The library includes basic OS functionality supporting multi-threading through hardware interrupts on the single MIPS 4300 CPU of the N64. Mainly written in C and MIPS assembly, it is expected to provide a lightweight development environment and thus requires some low-level baby sitting.

Msys2 Build Notes

  1. Download the 64 bit version of msys2 from https://www.msys2.org/
  2. Run mingw64 and execute pacman -Syu(close if required) and then pacman -Su
  3. Install necessary build tools pacman -S --needed base-devel mingw-w64-x86_64-toolchain
  4. Add C:\msys64\mingw64\bin to your system PATH or wherever you installed your libraries.
  5. CD into Tools and then run ./build-win64-toolchain.sh

Building

To build the toolchain, first put your boot code named header.bin on the libn64 folder. Run build-posix64-toolchain.sh in the tools folder on a bash-compatible shell to start building the cross-compiler. Prerequisites are GMP, MPFR and MPC with development headers, build-essential, and bison, which can be installed via apt install build-essential libmpfr-dev libmpc-dev libgmp-dev flex bison on Ubuntu. On Mac, the Xcode command-line tools are also required. The other prerequisites can be installed via the homebrew package manager like so brew install mpfr isl libmpc gmp flex bison && brew link bison --force.

There is also a Windows compatible version build-win64-toolchain.sh that still requires a UNIX-like environment to run.
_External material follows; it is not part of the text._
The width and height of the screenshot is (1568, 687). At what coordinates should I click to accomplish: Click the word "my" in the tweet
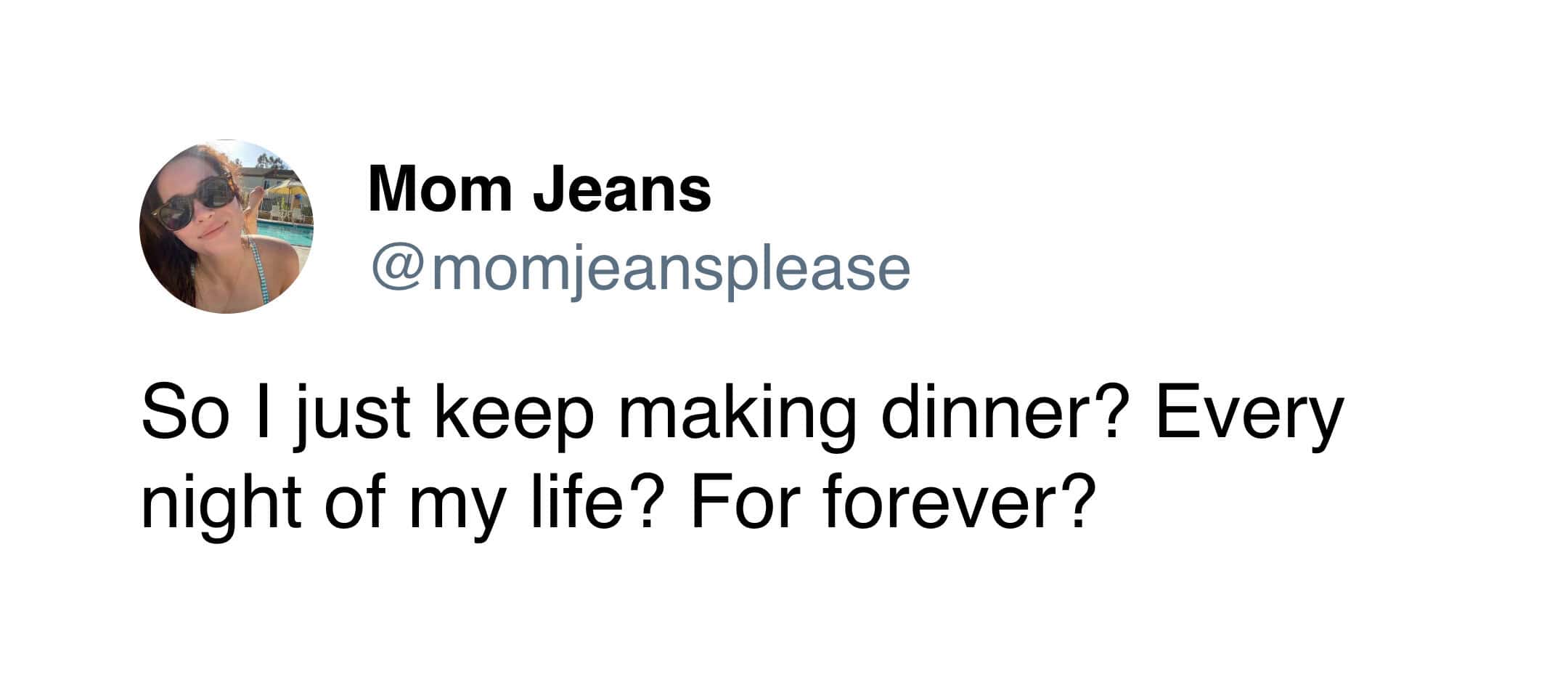(456, 505)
After the custom GCC build is completed, you should be able to build the helloworld example by running make inside helloworld folder or with make -C helloworld on project root. This will also build the libn64 dependency on the project root. When it is complete you should have a .z64 rom image ready to be run on a Nintendo 64. The same procedure applies for the rdpdemo and threadtest examples.

Basic N64 architecture

The N64 have a main MIPS4300 processor and a MIPS-like coprocessor called the Reality Co-processor (RCP). These two share the RDMEM, albeit not sharing a common data bus (instead through DMA controllers and instructions). RCP has two major sub-units namely the Reality Signal Processor (RSP) and Reality Display Processor (RDP).
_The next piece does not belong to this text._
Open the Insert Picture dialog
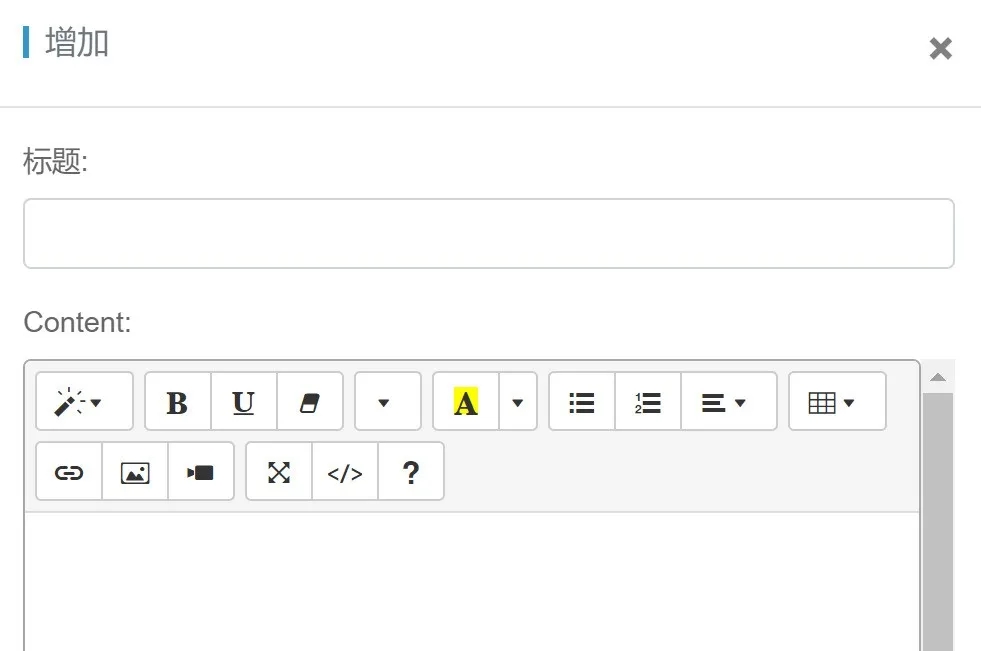Image resolution: width=981 pixels, height=651 pixels. tap(135, 472)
Although use-case is dependent on the developer RSP, having an additional vector co-processor, is generally used for processing 3D transformations and audio processing via microcodes (a program written with a subset of MIPS instructions) and RDP is used for rasterizing the final image directly onto a display buffer. The latter uses custom 64-bit 'commands' that instruct RDP to do various pixel manipulations. Using these resources in a balance is key to write performant applications on N64.